The stock Honda XR650L motor and transmission aren’t bad, but they can be improved.  In particular:

  • 1st gear is a bit too high for challenging terrain
  • the gap between 1st and 2nd gears is much too wide for serious dirt work
  • 5th gear needs to be higher
  • overall power output is a little low
  • the engine runs too hot at sustained highway speeds

Luckily the aftermarket has a ready solution for all of the above issues.

Improving the Transmission

Honda used the XR650L motor in other vehicles but fortunately it didn’t use the same transmission gearing in those other vehicles.  Honda used a different (lower) 2nd gear in one other bike and a higher 5th gear in another bike.  To solve the first three issues listed above all you have to do is install the 2nd and 5th gears from those other bikes and then change sprocket size.  The different 2nd and 5th gears fit perfectly in the XR650L transmission without having to make any modifications.  The different 2nd gear can be ordered from any Honda dealer for about $35 but the different 5th gear is a Europe/Japan only part.  I was able to order the 5th gear from a Japanese seller on the internet for a total cost of about $120 but more recently I have seen them for sale on eBay.

Installing the 2nd and 5th gears requires splitting the cases, which is beyond my expertise so I had Erik Marquez of Marquez Racing handle this job for me.  After the new gears were installed I increased the rear sprocket on my bike from the stock 45 tooth to a 48 tooth steel unit.  The combined sum of all these changes produced a significantly better motorcycle.  The too-wide gap between 1st and 2nd is gone and I no longer find myself having to choose between screaming the engine in 1st gear or lugging it in 2nd gear when riding on challenging terrain.  The larger rear sprocket lowers the overall gear ratio for all 5 gears, meaning 1st gear is now sufficiently low and better for dirt riding.  5th gear is a little higher, lowering the RPMs and vibrations at highway speeds.

A more powerful motor

Another issue with the stock XR650L motor is that it is a little down on power.  The first changes most riders make in order to get more power is change to a foam air filter, install a new exhaust pipe, desmog the motor, and rejet the carb.  My bike already had all these changes done when I got it so, which was a nice advantage.  Still, with 22,000 miles on the bike, my motor was tired so I opted to install a big bore kit, bringing the displacement to 675cc.  The stock compression ratio is a mild 8.3:1 so as part of the big bore kit I opted for a higher compression piston which raised the compression ratio to 9.1:1.  For even more power many riders choose to increase the compression ratio to 10.5:1 but I was concerned that the motor would require premium fuel if I ran a compression ratio that high.  Since I plan to ride this bike in places where premium fuel is often not available I opted for the lower compression (and lower power) ratio.

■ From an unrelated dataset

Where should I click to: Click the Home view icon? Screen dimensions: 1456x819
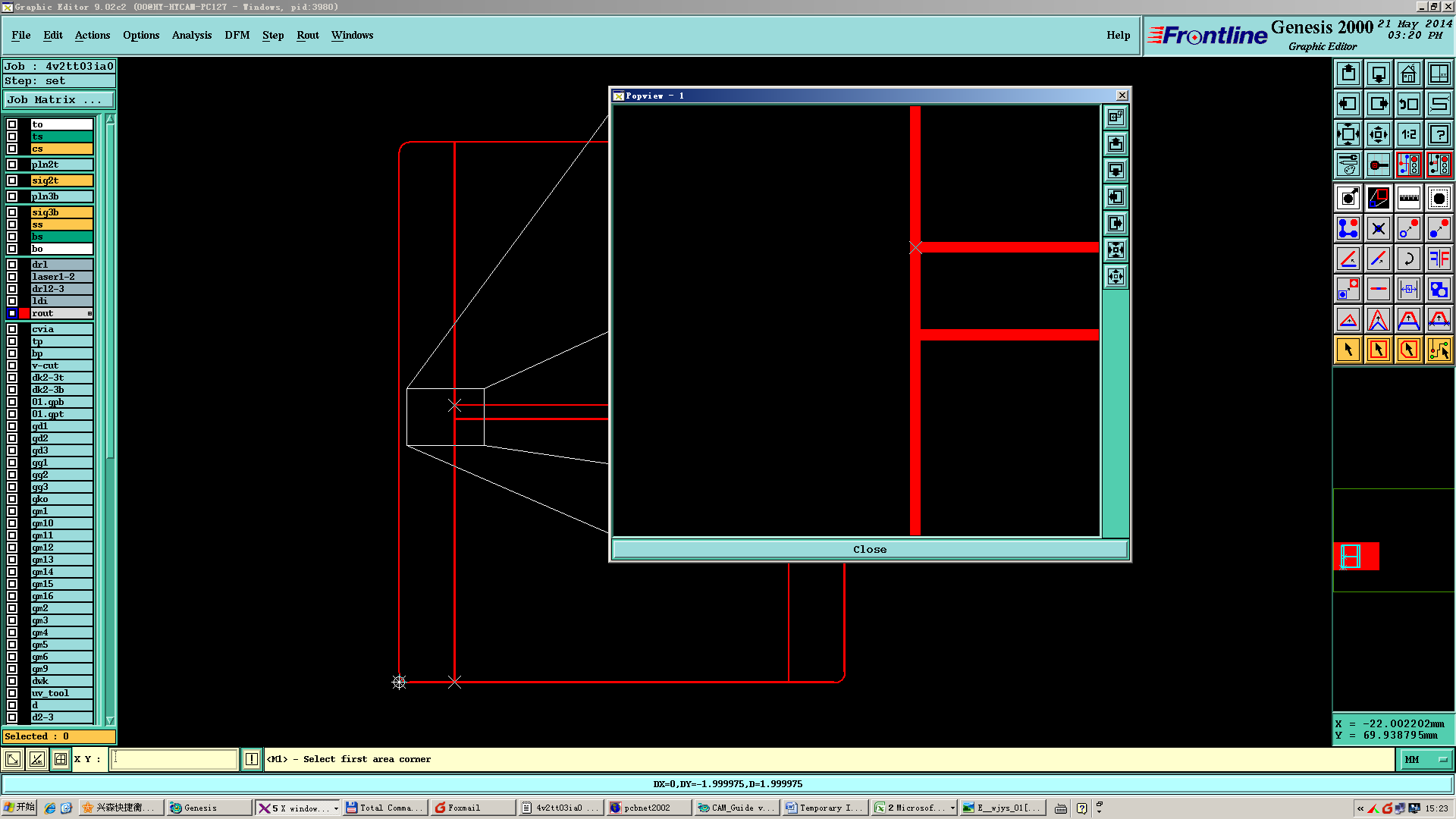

Before the changes my Honda was disappointingly low on power – I drag raced a friend on his DRZ and he smoked me by 20 bikes lengths.  The motor and transmission mods brought my bike to life and now it runs the way I expect a 650 thumper to run.  When I get a chance I’m going to drag race my buddy again and while I may not beat his DRZ I do expect to at least make a contest out of it this time.

Finally, the motor on the XR650L is known to run hot at sustained highway speeds.  I used an oil thermometer to see how hot my oil was getting and, sure enough, it was routinely as high as 270 degrees when riding the highway.  To combat this I had an oil cooler installed, which brought the oil temps down to 240-250 degrees while highway riding.

Here is the oil cooler after installation. The bottom line with all the above changes is that I now have a Hot Rod Honda.  🙂

The mods make the XR650L a better adventure bike for the type of riding I do.  My hot rod Honda is a more versatile motorcycle – simultaneously better in the dirt and on the highway.  The motor mods have made the XR650L sufficiently powerful for my needs and the 2nd and 5th gear mods are highly recommended (especially the 2nd gear change) for anyone using the XR650L as a dual sport adventure machine.

Next – final touches


Hot Rod Honda — 10 Comments

  1. Hello Richard,

    Where can I purchase the oil cooler you used on your XR? Thanks for the detailed write-up on the bike.


  2. How did it do against the DRZ after all the mods?

    My motor just went through almost the exact same mods (except jetted stock carb and went 10:1 compression).

    • I haven’t raced it against the DRZ since adding the big bore kit. I will the next opportunity I get and expect much better results. 🙂

  3. The guy that wrote to you in Spanish asked if you could tell him from which other Honda bikes the 2nd and 5th gears came from.